Method: We introduce the first evaluation framework specifically designed for autonomous writing agents in open-ended tasks, systematically decoupling the intertwined effects of action diversity, human alignment, and progressive improvement. Using Gemini 1.5 Pro, Claude 3.5 Sonnet, and GPT-4o, we conduct comparative experiments integrating behavioral trajectory analysis, expert human evaluation, and multi-round iterative rewriting protocols.

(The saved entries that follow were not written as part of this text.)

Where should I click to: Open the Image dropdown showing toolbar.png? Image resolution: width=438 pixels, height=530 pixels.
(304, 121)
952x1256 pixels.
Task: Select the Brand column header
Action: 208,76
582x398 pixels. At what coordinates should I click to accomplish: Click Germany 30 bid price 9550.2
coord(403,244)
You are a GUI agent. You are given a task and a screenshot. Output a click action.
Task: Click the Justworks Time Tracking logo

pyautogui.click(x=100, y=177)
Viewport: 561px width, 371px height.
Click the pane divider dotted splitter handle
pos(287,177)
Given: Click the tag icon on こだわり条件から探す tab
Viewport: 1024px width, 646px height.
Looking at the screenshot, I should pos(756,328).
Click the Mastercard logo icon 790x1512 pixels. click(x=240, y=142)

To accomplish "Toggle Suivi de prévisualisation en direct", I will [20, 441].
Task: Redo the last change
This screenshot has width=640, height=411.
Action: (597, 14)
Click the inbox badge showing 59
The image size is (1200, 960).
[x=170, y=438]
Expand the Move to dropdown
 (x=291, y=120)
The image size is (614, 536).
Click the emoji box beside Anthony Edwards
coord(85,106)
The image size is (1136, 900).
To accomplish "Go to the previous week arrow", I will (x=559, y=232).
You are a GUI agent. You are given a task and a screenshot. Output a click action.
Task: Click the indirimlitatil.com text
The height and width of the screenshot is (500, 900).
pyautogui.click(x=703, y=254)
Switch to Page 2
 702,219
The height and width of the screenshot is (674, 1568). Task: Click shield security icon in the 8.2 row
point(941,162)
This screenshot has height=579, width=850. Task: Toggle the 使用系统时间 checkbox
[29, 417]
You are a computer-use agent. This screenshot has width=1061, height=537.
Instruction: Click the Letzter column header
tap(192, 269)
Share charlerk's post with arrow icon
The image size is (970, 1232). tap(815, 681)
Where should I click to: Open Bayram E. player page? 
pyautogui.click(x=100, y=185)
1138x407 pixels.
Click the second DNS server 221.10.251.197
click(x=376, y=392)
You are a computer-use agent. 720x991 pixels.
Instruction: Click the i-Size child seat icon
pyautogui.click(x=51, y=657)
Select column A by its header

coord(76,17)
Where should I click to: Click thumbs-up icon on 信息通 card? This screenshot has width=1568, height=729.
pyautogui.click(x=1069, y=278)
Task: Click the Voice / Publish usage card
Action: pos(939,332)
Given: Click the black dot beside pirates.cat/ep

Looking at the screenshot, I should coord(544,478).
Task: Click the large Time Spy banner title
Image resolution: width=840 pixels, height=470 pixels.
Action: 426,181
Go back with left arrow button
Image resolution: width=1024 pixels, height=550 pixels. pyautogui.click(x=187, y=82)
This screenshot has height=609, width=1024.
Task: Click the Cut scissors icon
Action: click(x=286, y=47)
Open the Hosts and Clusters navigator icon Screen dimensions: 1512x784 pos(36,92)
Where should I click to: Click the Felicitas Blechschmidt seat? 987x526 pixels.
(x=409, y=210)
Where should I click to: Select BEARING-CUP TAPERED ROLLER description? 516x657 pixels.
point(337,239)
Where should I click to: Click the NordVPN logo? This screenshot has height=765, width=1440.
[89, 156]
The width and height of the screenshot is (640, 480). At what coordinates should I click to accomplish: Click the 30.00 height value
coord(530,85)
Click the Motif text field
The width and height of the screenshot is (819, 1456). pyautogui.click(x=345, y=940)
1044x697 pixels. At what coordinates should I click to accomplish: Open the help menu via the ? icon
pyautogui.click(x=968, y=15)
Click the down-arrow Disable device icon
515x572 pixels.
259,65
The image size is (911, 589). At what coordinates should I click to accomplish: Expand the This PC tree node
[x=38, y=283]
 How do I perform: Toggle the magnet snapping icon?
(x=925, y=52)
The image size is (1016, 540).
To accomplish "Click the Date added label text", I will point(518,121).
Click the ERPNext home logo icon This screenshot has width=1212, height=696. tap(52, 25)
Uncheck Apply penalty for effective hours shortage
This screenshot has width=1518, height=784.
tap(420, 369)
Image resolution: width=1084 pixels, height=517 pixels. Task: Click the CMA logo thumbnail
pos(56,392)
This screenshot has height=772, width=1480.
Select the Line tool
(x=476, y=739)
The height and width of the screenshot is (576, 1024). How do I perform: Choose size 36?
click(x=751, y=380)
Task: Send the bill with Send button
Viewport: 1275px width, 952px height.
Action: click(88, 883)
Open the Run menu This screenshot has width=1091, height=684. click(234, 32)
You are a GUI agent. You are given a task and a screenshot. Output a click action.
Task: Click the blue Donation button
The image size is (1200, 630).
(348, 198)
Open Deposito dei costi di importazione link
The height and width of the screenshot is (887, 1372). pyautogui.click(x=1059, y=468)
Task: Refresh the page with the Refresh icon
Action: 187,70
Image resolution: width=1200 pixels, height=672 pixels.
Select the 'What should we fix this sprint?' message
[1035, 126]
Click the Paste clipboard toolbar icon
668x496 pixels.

Contribution/Results: Results demonstrate that synergistic high action diversity and strong human alignment significantly enhance textual evolution efficiency: expert scores improve by 23% on average across rewriting rounds. The framework thus establishes both empirical validity and theoretical value for evaluating autonomous agents in open-domain writing.
📝 Abstract
Open-ended tasks are particularly challenging for LLMs due to the vast solution space, demanding both expansive exploration and adaptable strategies, especially when success lacks a clear, objective definition. Writing, with its vast solution space and subjective evaluation criteria, provides a compelling testbed for studying such problems. In this paper, we investigate the potential of LLMs to act as collaborative co-writers, capable of suggesting and implementing text improvements autonomously. We analyse three prominent LLMs - Gemini 1.5 Pro, Claude 3.5 Sonnet, and GPT-4o - focusing on how their action diversity, human alignment, and iterative improvement capabilities impact overall performance. This work establishes a framework for benchmarking autonomous writing agents and, more broadly, highlights fundamental challenges and potential solutions for building systems capable of excelling in diverse open-ended domains.